Recent contributions to geothermal research

Several recent papers describe research relevant to characterization of geothermal targets.

To produce hot water or create an efficient circulation system, low-enthalpy geothermal reservoirs need effective heat exchange within the host rock and sustained high flow rates with no fast-paths for water breakthrough. Geothermal appraisals can effectively account for ambient temperature and, in sandstone, host-rock porosity and permeability. However, optimal stimulation of enhanced geothermal (EGS) reservoirs may depend on the size, openness, stiffness, strength, abundance, surface area, arrangement, and connectivity of naturally occurring fractures that are hard to sample or accurately predict.

Our recent papers describe how site-specific fracture information can be augmented with drilled sidewall cores (Fulcher et al. 2026), how outcrop analogs can be used to find specific, actionable information about some subsurface targets (Elliott et al. 2025; Forstner et al. 2026), and how outcrops can yield new kinds of information about fracture connectivity (Forstner and Laubach 2022) and 2D spatial arrangement (Corrêa et al. 2022)..

Geothermal research in New York

Fulcher et al. describe how in New York State and Pennsylvania, USA, Precambrian metamorphic and intrusive rocks and Cambrian to Lower Ordovician sedimentary rocks are reservoir targets for deep direct-use geothermal development. Evaluation of natural fractures and structures in the potential reservoir units at the Cornell University Borehole Observatory site was conducted through cross-scale evaluation of oriented sidewall cores, borehole image (BHI), and far-field acoustic survey data. Oriented sidewall cores in the basement complex (Cayuta Formation) reveal metasediments containing foliations, lineations, mineral-filled fractures, and breccia intervals. Basement sidewall core fracture data aid identification of fractures in BHI surveys riddled with borehole breakouts.

• _Supplied information_
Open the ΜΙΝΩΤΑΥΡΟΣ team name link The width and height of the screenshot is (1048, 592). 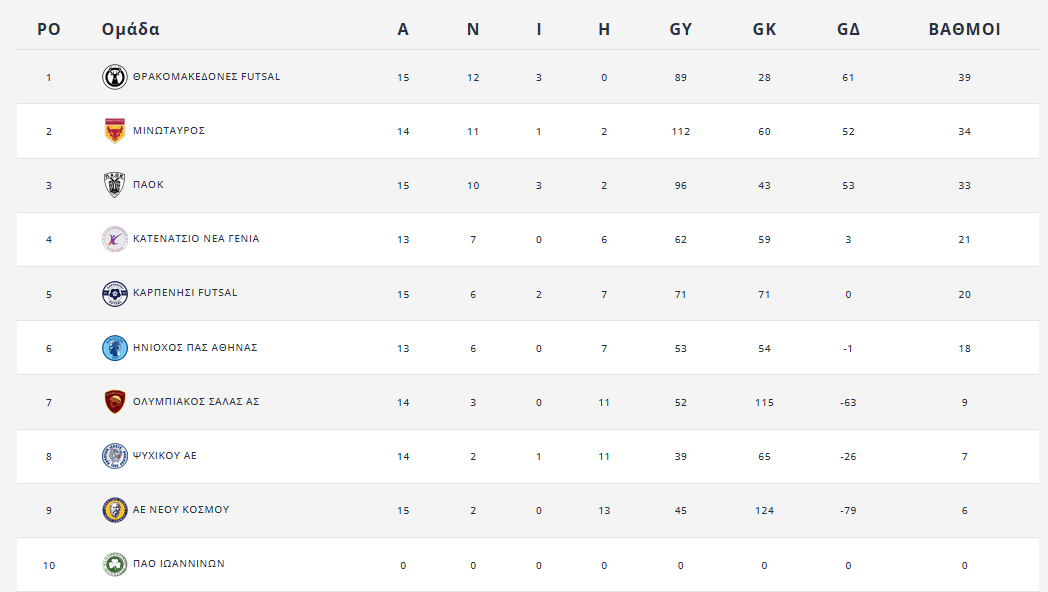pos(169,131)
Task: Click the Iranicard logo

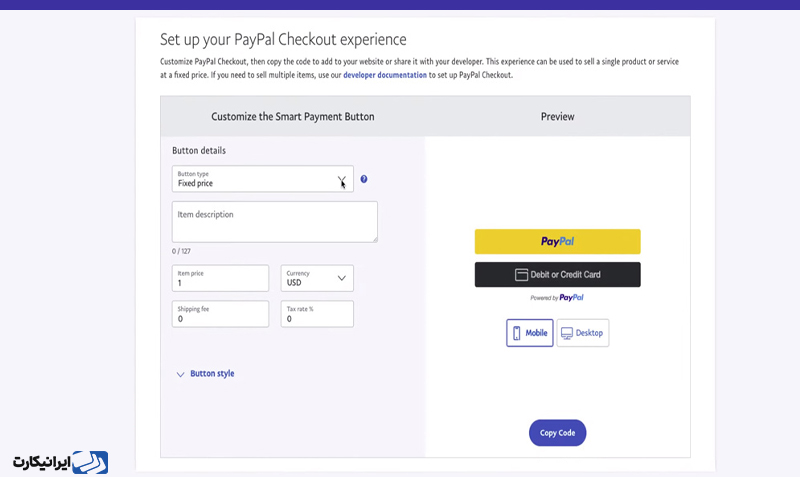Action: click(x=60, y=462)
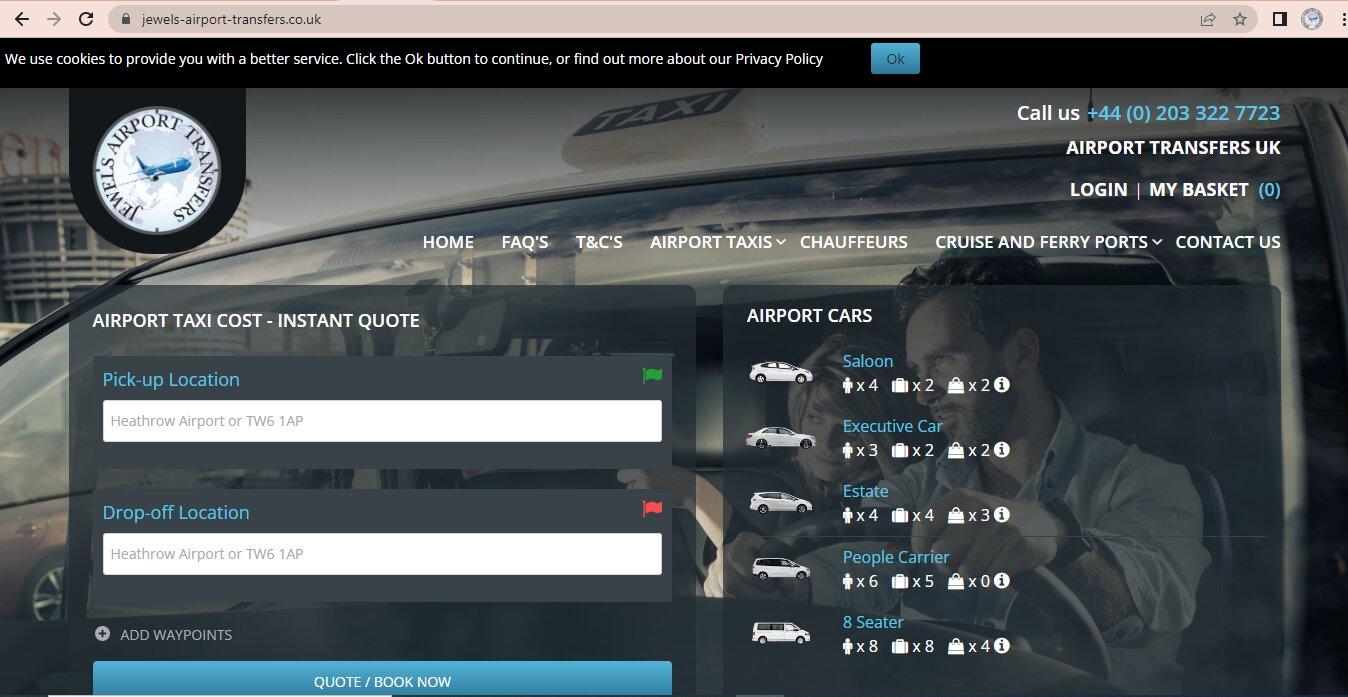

==

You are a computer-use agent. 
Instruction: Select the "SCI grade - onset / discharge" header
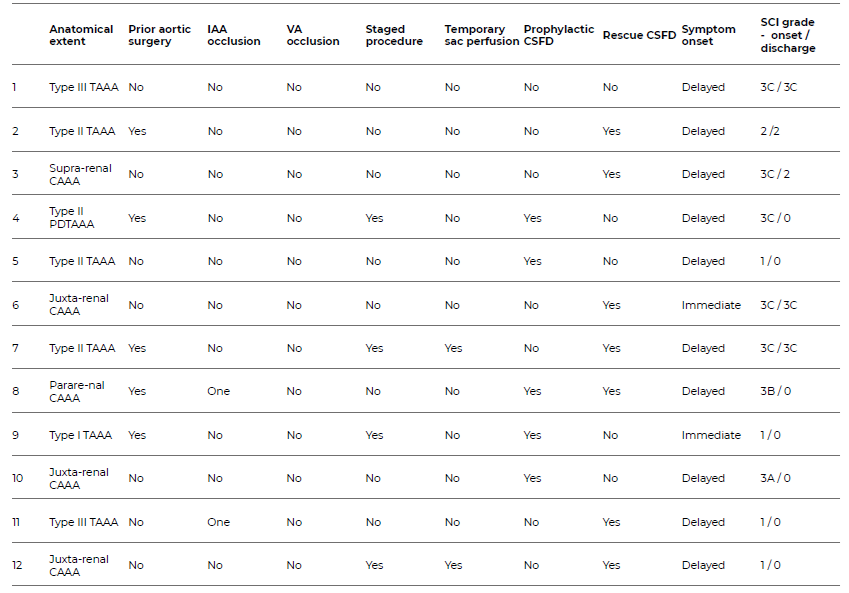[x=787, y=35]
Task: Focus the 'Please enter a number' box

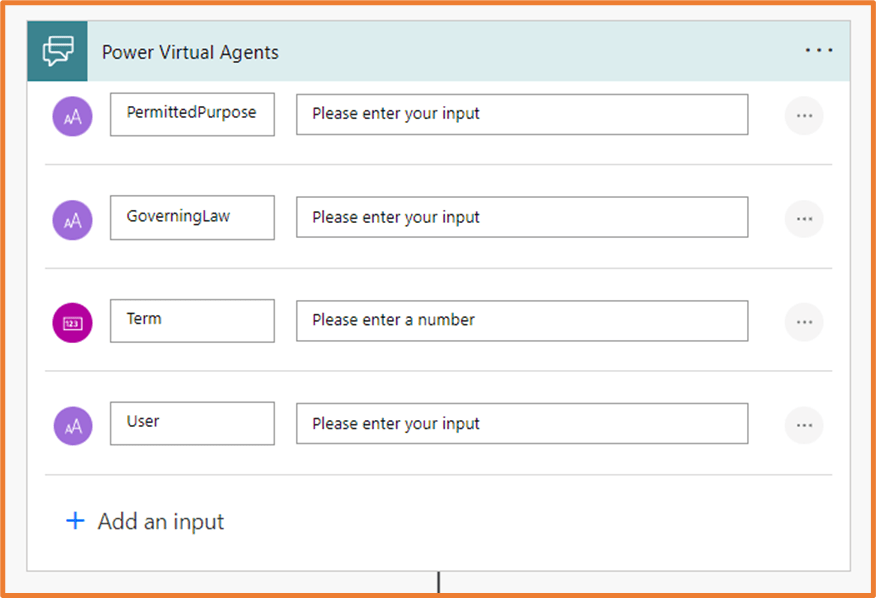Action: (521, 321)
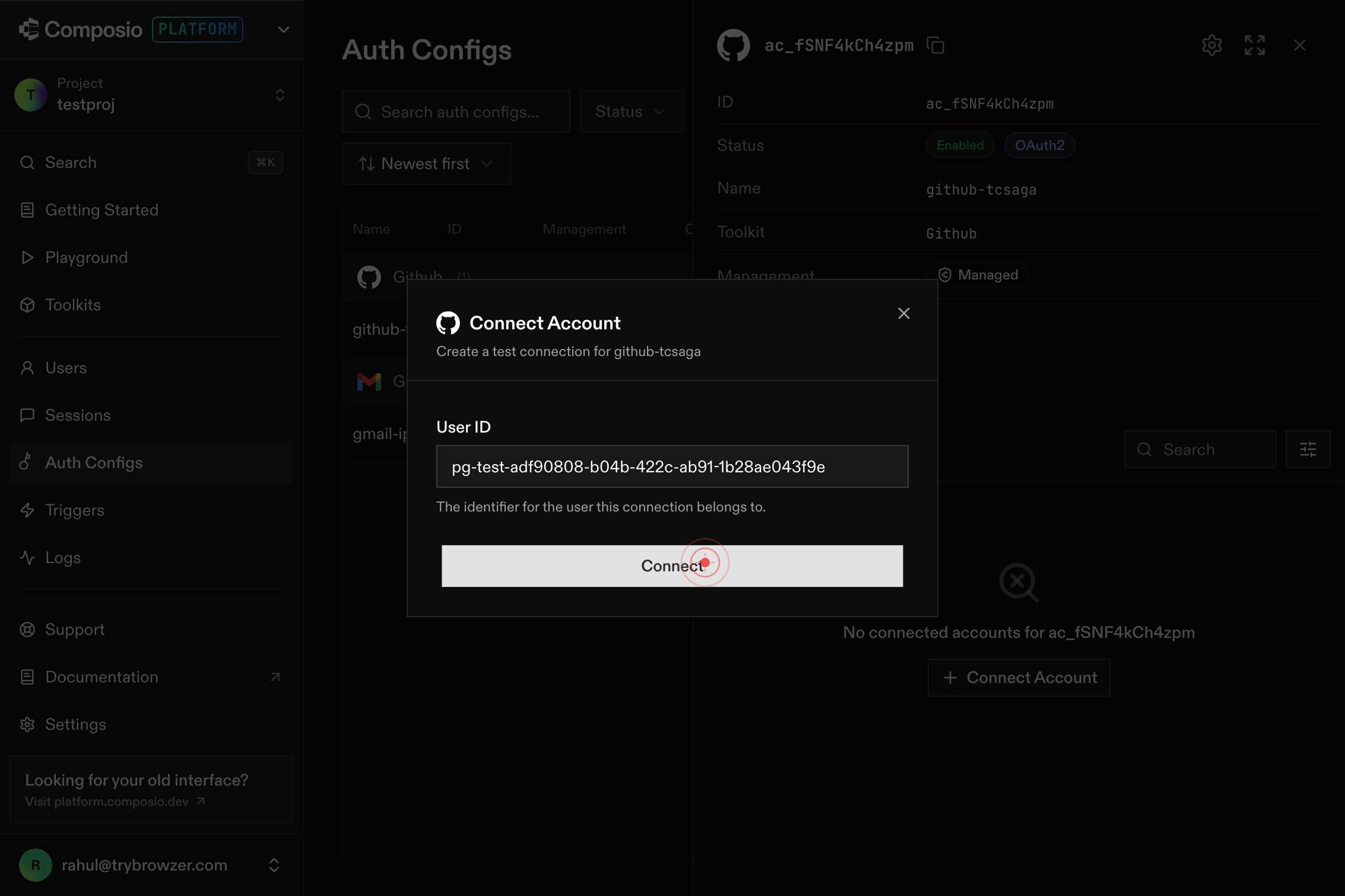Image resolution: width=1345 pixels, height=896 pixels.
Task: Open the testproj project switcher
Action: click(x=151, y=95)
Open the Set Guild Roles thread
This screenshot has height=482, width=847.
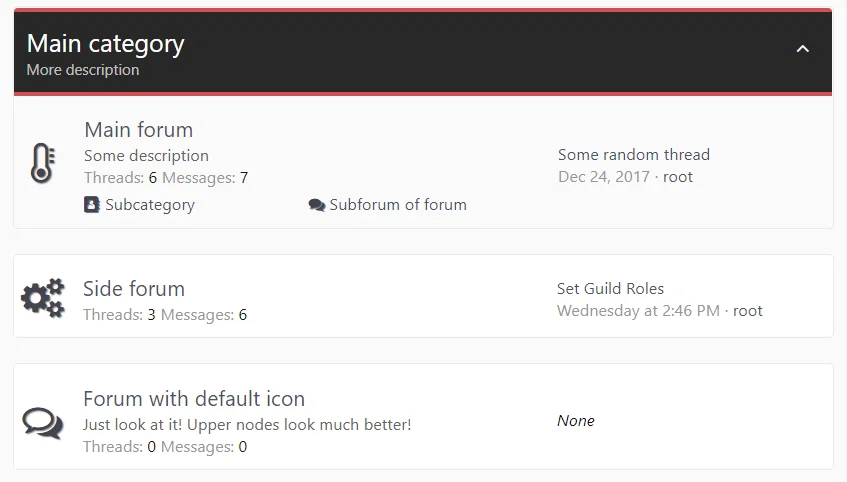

• _What to work on_
Print the part of the geothermal research text that opens with the words containing "Recent contributions to" and closes with "or accurately predict.". The items stand apart from the geothermal research text.

• _Answer box_
Recent contributions to geothermal research

Several recent papers describe research relevant to characterization of geothermal targets.

To produce hot water or create an efficient circulation system, low-enthalpy geothermal reservoirs need effective heat exchange within the host rock and sustained high flow rates with no fast-paths for water breakthrough. Geothermal appraisals can effectively account for ambient temperature and, in sandstone, host-rock porosity and permeability. However, optimal stimulation of enhanced geothermal (EGS) reservoirs may depend on the size, openness, stiffness, strength, abundance, surface area, arrangement, and connectivity of naturally occurring fractures that are hard to sample or accurately predict.